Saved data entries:
--

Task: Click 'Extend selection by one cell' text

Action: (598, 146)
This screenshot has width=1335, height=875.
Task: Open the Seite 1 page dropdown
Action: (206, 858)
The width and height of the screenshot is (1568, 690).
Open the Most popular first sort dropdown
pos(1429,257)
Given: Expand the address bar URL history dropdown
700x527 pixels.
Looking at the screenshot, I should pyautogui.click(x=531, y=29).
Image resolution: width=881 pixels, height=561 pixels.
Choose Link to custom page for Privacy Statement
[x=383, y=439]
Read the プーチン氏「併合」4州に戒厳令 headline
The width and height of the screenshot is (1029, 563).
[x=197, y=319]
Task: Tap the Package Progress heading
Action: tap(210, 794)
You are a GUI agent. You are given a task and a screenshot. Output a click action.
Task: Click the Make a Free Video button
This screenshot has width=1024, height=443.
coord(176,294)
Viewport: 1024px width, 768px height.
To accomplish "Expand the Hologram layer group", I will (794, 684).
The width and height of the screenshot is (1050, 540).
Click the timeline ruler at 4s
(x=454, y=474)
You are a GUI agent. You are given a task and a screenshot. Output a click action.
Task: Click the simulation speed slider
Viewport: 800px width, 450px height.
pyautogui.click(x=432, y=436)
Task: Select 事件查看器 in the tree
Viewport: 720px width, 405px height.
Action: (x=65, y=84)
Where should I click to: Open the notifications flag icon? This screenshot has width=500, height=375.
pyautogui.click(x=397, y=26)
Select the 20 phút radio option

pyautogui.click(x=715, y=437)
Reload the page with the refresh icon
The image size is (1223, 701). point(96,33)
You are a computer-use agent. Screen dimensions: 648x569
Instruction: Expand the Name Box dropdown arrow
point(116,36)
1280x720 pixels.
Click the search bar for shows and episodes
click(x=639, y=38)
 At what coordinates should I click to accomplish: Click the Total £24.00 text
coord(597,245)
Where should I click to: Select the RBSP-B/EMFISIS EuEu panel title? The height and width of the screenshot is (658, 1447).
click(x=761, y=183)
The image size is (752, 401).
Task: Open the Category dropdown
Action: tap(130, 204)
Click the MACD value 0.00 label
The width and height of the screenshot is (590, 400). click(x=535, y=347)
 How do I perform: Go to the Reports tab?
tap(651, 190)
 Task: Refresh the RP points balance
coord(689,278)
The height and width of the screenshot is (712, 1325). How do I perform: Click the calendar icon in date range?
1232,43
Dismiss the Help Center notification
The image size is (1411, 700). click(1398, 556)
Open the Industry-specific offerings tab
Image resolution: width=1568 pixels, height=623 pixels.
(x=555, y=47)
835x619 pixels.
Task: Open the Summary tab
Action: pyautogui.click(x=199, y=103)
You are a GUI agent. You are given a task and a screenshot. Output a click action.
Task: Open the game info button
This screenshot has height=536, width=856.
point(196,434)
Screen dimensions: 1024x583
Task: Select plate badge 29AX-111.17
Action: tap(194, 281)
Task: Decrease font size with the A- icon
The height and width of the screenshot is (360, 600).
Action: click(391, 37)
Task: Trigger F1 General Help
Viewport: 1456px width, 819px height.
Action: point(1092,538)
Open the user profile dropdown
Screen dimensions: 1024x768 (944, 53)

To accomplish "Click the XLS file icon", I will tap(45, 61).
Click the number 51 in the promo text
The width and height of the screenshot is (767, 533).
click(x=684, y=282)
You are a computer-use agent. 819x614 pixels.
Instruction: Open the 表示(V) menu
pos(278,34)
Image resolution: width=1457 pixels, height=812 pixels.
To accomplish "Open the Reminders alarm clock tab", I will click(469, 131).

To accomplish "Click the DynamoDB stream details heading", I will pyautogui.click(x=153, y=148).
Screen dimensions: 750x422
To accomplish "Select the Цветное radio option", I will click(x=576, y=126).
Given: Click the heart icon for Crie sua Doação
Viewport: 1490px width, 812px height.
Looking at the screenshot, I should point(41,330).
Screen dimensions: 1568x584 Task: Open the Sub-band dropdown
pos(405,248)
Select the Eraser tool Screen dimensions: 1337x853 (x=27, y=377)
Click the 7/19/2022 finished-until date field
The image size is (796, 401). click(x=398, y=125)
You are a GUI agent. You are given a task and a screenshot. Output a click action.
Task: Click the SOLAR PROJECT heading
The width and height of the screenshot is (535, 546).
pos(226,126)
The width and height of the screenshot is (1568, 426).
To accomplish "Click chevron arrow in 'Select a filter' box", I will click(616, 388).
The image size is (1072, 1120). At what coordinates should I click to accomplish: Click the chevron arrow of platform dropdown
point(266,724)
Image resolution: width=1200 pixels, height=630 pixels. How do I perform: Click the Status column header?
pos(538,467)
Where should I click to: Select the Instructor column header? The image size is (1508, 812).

--

### Description of the task
Above are the entries; copy every line among them that contains the word "computer".

### Result
You are a computer-use agent. Screen dimensions: 648x569
You are a computer-use agent. 819x614 pixels.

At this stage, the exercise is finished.